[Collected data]
#####

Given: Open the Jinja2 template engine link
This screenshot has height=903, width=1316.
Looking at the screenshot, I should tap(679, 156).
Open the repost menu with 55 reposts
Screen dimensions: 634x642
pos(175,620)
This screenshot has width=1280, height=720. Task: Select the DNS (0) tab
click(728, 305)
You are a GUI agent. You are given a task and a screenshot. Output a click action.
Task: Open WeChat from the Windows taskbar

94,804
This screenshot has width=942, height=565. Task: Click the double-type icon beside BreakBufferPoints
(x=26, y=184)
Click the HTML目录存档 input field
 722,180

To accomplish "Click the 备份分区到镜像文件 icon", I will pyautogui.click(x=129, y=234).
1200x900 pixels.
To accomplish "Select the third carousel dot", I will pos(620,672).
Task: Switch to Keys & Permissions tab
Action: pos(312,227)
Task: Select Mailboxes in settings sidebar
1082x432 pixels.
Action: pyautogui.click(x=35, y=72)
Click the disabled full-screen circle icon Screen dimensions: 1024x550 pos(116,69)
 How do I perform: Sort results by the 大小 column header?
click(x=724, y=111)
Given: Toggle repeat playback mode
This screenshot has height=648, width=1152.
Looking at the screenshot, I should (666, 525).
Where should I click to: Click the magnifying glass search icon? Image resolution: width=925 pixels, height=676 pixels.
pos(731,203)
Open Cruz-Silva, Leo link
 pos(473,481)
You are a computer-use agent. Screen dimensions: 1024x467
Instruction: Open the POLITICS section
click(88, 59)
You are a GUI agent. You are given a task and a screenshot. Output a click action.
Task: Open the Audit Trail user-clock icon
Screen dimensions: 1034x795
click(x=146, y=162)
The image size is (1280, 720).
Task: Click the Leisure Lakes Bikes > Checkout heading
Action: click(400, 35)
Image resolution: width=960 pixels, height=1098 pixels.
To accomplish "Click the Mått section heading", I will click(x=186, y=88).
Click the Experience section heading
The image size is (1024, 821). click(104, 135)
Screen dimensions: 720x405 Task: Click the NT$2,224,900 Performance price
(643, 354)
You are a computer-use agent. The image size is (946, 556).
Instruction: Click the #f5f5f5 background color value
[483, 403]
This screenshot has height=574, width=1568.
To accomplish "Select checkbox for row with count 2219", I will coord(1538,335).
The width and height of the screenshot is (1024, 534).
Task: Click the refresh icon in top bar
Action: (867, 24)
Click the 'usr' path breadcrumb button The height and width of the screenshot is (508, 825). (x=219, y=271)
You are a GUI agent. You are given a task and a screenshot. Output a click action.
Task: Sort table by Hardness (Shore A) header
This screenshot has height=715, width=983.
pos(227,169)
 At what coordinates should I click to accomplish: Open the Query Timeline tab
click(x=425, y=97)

#####

THE TASK:
Pick out every line above that holds the word "computer" and copy it.

EXERCISE ANSWER:
You are a computer-use agent. Screen dimensions: 1024x467
You are a computer-use agent. The image size is (946, 556).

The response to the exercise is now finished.